[Dataset records]
____
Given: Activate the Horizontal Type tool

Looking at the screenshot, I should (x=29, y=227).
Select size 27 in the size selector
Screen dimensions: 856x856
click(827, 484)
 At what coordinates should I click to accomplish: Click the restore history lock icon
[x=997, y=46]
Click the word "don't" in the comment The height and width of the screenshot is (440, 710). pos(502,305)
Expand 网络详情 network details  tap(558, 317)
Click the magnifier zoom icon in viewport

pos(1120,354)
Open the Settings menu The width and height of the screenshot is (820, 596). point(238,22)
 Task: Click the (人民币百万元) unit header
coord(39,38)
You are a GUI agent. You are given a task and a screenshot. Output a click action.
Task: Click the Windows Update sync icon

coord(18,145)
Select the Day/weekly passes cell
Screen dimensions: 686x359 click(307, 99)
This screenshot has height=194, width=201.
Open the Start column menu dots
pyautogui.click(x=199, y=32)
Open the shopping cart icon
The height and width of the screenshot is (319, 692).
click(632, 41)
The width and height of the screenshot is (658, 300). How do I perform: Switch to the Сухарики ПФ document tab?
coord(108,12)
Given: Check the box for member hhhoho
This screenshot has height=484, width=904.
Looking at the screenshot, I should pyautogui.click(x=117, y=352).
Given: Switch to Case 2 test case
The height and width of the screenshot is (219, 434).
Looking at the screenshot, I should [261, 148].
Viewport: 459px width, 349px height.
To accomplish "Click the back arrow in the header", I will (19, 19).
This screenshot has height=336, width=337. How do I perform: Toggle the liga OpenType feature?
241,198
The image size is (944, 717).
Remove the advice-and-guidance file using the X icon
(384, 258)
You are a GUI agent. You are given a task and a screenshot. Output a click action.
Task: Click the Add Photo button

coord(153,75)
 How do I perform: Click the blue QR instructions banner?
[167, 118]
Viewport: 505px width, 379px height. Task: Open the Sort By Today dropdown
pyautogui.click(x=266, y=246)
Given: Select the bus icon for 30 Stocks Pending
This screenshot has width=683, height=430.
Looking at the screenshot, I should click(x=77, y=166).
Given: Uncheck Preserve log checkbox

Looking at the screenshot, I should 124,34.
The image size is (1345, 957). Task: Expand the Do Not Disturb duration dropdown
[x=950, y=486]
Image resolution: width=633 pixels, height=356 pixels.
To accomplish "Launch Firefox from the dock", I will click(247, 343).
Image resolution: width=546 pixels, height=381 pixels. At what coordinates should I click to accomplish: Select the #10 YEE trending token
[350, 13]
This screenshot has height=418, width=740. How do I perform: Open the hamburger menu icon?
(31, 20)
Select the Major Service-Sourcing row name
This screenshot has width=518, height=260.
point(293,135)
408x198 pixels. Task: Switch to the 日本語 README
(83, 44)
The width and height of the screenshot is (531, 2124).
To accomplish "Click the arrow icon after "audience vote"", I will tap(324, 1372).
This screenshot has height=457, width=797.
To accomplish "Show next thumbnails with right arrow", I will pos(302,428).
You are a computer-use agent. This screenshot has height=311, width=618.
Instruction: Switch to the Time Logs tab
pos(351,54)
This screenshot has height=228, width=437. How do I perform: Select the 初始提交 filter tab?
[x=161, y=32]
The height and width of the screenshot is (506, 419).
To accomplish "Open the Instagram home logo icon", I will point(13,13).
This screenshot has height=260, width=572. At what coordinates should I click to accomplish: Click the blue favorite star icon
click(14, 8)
____
**What to do**.
Report each line of the material that contains the string "arrow". Treat case as significant.

**Response to this exercise**.
To accomplish "Click the back arrow in the header", I will (19, 19).
To accomplish "Click the arrow icon after "audience vote"", I will tap(324, 1372).
To accomplish "Show next thumbnails with right arrow", I will pos(302,428).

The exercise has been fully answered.